I leaned back into him, and we kissed again. My lungs inhaled him, and his breath was my breath. We kissed until I was dizzy from it, and swirls of color patterned beneath my eyelids. When we stopped, the softness of his mouth lingered like buzzing. I touched my lips, and they felt warm and liquid—not at all like the dry chapped feeling of wind and sun. Kai’s gaze mirrored mine, and I looked back into his eyes as if I could see my own emotions reflected in them. They were a clear limpid blue, without a hint of gray.

We stood that way for a moment, eyes locked, hands clasped, and then he moved toward me. This time I stepped back, and his lips brushed my cheek.

“I’m sorry. I’m all confused,” I said. “I mean, it’s not like I don’t want to keep on, but I don’t—I don’t know what it means.”

Kai nodded as if he understood. Another boy might have pushed himself on me or tried to change my mind. Kai simply covered the small hole I had dug, patting the sand back into place. “Want to see the rest of the site?” he asked.

He took my hand, and we continued our tour of the dry hills and dusty grounds. He showed me the tiny lizards that lived deep in the sand and were able to withstand the winter. He pushed aside broken pilings and showed me colonies of ants that feasted off water in the decayed wood. But nothing else made any impression on me during the rest of our afternoon together at the old mill. Later I would regret not asking him more. Part of me wished we could go back to the moment before the kiss. He had become my closest friend—my only real friend besides Will, if I was honest—and I worried what would happen to that friendship if we kept on. But the other part of me felt old enough to continue. He was the first boy for whom I’d felt anything but curiosity, and I didn’t know then how to speak my mind about the things I wanted.

It was getting dark by the time we made our way to Kai’s building, and I knew my father would not want me cycling home. I called him from the lobby to pick me up. Kai apologized for not inviting me inside, but I understood. Germs spread more easily indoors, and it wasn’t worth alarming his neighbors.

We waited together downstairs. Kai’s father remained upstairs. The security guards kept their distance. There was a single hard-backed chair, and Kai offered it to me, but I was content to keep standing.
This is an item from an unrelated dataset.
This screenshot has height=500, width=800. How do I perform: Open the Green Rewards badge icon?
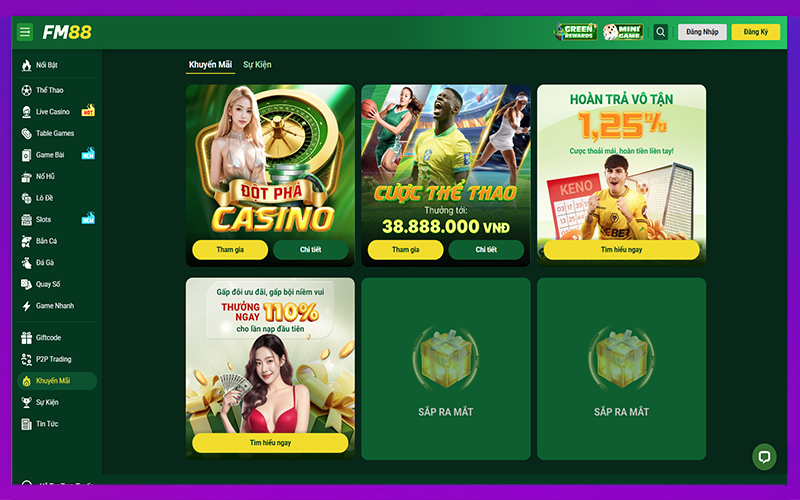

An old digital clock on the wall kept time. Minutes blinked slowly past. The intimacy we had shared in the abandoned ruins felt as far away as the buildings themselves. It was as if Kai weren’t there, even though he was standing right next to me. I listened intently and could just hear him breathing. I wondered whether he was embarrassed that he had kissed me and wished he hadn’t. Then I wondered if the kiss had been any good and if he had kissed many other girls. But he was staring off into the distance, and all I could see in front of him were the walls of the building and a bank of security lights. The lights blinked and flickered, sending their coded messages into the night.

“Kai,” I finally said.

“Yes?”

We heard a car honk outside.

“It’s my father,” I told him.

“Will I see you tomorrow?”

“Sure.”

“Tomorrow, then.”

My concerns were silly, I told myself as I ran out the door. Kai wasn’t upset or disappointed. He was just naturally distracted, like a boy who listened to a different voice. And I knew he trusted me; he had shown me the underground spring. Maybe I wasn’t ready to be his girlfriend, but that didn’t mean I had to stop seeing him. It didn’t mean either that we knew what the weeks or months ahead would bring. I wouldn’t be fifteen forever.
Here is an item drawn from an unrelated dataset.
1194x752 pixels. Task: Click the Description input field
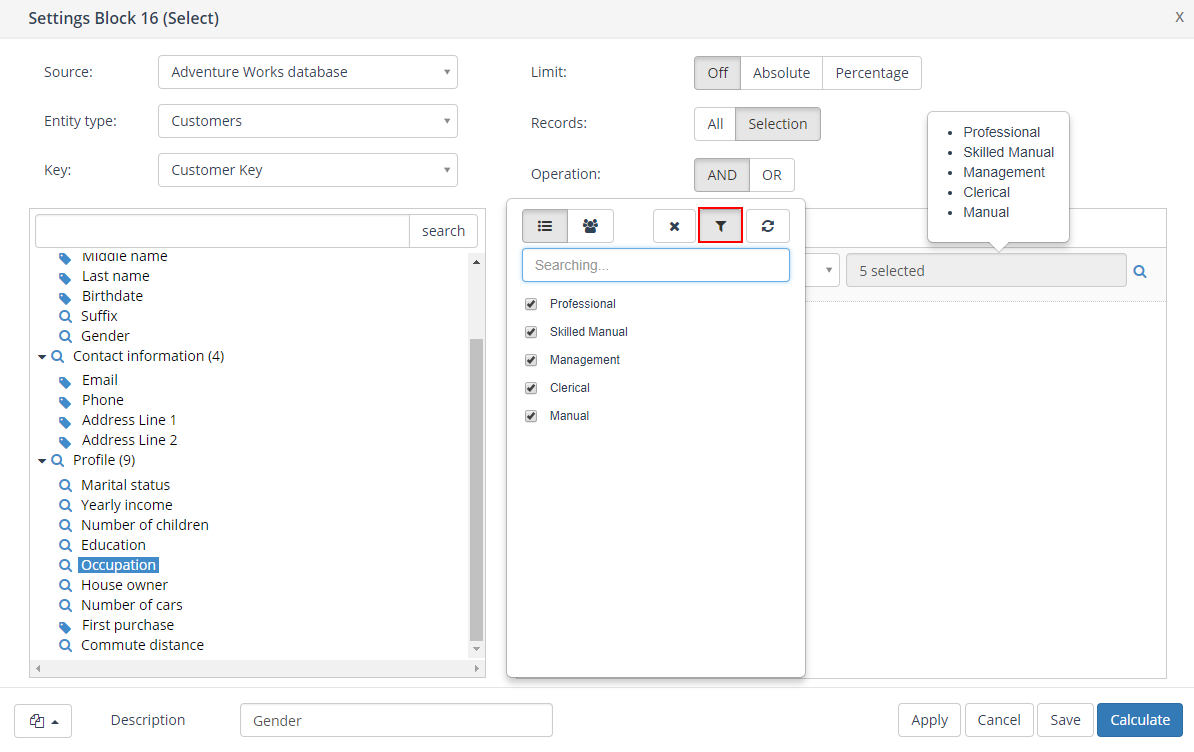pyautogui.click(x=396, y=720)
That night I told Will nearly everything—except the part about the kiss. I was certain Kai didn’t want me to keep a secret from Will. He was my brother, after all. But Will didn’t believe me. Everyone knew there was no water for miles, he insisted. We must have come upon a leaking cistern or a buried tank. Will raised his voice, and I raised mine back, and the fight ended with our father coming upstairs to separate us. I decided Will wasn’t worth telling anyway. I didn’t care about his opinion. It was just as well he didn’t believe me.